The Importance of Congressional Oversight
It has been a busy week in Washington. Congress is investigating several situations including the targeting of certain political organizations by the Internal Revenue Service (IRS), and reports the Secretary of Health and Human Services may have improperly solicited outside funds to help implement the health care law. Many important questions remain, underscoring the need for Congress to continue its oversight of the executive branch.
Last week, the IRS admitted the agency had inappropriately targeted conservative organizations applying for tax exempt status. Applicants with names including words such as “tea party” and “patriots” were subjected to additional review, audits, and intrusive questioning about their fundraising, volunteers, and activities. IRS employees even may have illegally released confidential taxpayer information.

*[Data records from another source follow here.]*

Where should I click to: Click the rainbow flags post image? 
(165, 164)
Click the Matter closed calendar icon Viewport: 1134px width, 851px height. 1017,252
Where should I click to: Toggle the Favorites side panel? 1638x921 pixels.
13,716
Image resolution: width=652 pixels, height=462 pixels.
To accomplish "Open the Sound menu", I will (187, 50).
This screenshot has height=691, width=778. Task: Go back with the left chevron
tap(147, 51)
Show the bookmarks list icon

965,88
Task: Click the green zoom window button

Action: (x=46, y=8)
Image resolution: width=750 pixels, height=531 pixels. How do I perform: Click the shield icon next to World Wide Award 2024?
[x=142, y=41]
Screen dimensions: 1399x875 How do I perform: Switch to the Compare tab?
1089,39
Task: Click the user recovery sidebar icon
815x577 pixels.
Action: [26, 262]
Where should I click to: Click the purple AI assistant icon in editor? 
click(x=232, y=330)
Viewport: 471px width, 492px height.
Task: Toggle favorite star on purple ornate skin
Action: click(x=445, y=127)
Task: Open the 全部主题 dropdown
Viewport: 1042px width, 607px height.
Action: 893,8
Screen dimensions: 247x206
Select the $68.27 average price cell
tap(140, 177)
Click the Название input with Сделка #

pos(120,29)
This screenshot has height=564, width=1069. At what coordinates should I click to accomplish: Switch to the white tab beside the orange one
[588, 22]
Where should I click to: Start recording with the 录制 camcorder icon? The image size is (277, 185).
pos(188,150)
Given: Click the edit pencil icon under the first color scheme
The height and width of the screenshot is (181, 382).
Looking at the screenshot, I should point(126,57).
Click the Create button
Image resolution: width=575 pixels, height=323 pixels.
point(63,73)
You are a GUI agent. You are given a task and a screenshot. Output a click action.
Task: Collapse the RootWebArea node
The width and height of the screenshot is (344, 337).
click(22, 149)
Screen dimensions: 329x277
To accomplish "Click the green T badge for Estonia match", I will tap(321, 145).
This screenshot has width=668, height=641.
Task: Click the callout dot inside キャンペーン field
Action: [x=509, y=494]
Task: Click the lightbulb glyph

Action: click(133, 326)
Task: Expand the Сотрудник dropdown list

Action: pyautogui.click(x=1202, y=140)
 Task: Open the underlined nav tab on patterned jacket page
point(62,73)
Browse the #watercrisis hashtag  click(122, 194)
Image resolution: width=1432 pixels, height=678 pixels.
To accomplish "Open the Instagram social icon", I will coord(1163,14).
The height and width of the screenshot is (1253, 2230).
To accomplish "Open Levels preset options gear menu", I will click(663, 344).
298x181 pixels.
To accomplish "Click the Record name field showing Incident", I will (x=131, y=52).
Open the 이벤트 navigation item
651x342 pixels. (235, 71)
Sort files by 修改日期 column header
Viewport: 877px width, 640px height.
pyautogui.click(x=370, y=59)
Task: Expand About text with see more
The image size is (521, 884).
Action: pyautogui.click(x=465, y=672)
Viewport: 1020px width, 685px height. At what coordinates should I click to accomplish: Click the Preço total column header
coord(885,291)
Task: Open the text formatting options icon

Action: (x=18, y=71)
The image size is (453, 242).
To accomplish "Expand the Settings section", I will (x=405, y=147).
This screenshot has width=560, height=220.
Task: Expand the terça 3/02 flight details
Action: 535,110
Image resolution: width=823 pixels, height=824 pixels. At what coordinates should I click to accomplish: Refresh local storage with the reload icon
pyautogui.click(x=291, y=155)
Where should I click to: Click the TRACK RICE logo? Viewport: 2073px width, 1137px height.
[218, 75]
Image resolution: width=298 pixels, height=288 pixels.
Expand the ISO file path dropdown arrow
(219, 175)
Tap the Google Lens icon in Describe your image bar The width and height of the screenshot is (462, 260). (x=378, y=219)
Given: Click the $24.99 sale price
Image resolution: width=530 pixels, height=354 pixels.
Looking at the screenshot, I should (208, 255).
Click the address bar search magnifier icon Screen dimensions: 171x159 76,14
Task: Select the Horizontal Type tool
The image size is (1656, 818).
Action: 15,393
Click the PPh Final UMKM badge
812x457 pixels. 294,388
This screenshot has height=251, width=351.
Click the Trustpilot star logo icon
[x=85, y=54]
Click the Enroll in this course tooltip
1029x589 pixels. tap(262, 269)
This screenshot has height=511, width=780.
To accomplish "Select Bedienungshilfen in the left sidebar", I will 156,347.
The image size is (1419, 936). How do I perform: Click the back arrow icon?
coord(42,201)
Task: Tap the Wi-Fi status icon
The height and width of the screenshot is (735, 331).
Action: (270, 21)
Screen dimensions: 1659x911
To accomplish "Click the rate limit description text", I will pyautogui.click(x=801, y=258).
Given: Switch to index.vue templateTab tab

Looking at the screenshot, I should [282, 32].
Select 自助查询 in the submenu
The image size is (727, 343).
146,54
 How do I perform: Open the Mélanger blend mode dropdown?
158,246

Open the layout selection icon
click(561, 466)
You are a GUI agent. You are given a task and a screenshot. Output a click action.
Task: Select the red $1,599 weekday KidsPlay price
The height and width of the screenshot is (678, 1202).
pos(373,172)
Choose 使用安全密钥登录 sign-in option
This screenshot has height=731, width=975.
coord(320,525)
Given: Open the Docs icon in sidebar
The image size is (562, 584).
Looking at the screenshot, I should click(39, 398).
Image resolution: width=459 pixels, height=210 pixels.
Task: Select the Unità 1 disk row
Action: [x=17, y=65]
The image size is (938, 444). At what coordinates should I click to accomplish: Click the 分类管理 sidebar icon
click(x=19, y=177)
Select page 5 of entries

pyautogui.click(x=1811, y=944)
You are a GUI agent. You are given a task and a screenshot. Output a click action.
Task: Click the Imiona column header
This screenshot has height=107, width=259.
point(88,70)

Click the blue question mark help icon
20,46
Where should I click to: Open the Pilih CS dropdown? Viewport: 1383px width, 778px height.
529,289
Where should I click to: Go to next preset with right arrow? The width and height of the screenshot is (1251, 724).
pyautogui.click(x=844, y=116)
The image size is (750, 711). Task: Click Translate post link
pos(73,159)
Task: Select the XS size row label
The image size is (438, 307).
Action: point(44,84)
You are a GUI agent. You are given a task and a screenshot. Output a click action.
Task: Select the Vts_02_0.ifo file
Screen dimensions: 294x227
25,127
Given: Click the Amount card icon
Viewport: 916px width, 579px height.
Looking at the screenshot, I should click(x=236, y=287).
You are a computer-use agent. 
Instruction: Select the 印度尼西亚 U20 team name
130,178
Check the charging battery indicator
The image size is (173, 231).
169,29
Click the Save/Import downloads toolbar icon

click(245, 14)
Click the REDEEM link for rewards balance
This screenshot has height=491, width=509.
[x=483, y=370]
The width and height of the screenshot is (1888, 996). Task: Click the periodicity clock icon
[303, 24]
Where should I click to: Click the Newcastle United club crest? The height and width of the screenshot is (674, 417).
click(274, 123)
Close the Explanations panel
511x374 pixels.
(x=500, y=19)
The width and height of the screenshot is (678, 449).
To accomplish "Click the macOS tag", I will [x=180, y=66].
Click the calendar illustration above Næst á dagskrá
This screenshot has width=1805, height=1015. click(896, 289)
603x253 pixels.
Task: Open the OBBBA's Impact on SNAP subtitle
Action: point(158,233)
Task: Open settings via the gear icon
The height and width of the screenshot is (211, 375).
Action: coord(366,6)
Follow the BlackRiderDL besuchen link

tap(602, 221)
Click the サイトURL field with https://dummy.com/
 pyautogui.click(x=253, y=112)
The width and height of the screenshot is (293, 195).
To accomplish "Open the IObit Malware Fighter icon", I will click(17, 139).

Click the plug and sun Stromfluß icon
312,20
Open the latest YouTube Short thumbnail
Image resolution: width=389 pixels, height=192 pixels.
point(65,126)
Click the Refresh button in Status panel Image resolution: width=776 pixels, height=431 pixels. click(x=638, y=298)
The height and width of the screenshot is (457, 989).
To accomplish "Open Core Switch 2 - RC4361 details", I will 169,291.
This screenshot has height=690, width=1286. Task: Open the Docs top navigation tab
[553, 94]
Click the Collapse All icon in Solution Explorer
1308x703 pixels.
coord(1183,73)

This issue is not new. The House Committee on Ways and Means, on which I serve, has been investigating these allegations for nearly two years. We now know senior officials at the IRS became aware as early as June 2011 the agency had been targeting conservative groups since mid-2010. However, the agency denied these charges in meetings with the committee, subcommittee hearings, and numerous written responses to the committee.
This is not a conservative issue, nor a liberal issue – members of both parties agree such action by the IRS is an abuse of power and should not be tolerated. I was pleased to see President Obama condemn the agency’s practices, and the resignation of the IRS Acting Director Steven Miller was appropriate. However, this resignation does not end the investigation, nor does it change the culture of this Administration. It is critical Congress get to the bottom of this case because it is not clear the White House can be entrusted to conduct an internal review to correct this problem.
The Ways and Means Committee, which has jurisdiction over the tax code, has held a hearing on this matter and we will continue to vigorously review this issue on a bipartisan basis, seek those responsible and ensure they are held accountable.
The Ways and Means Committee also is looking into recent reports Secretary of Health and Human Services Kathleen Sebelius solicited outside donations from private health care companies, non-profit organizations, churches and others to help promote the President’s health care law. These reports represent a potential conflict of interest because the Secretary asked for financial support from the very organizations forced to comply with the law and regulated by the Department of Health and Human Services.
On Monday, 22 of my colleagues on the committee and I sent a letter to Secretary Sebelius seeking to clarify these reports. We asked the Secretary to answer several questions regarding the potential conflict of interest and whether she violated federal ethics regulations, which bar augmentation of congressional appropriations.
In the past week we have seen examples of why Congress must serve as a watchdog for the public. Oversight of the President and the Administration is not a partisan exercise – it is an important function of the legislative branch.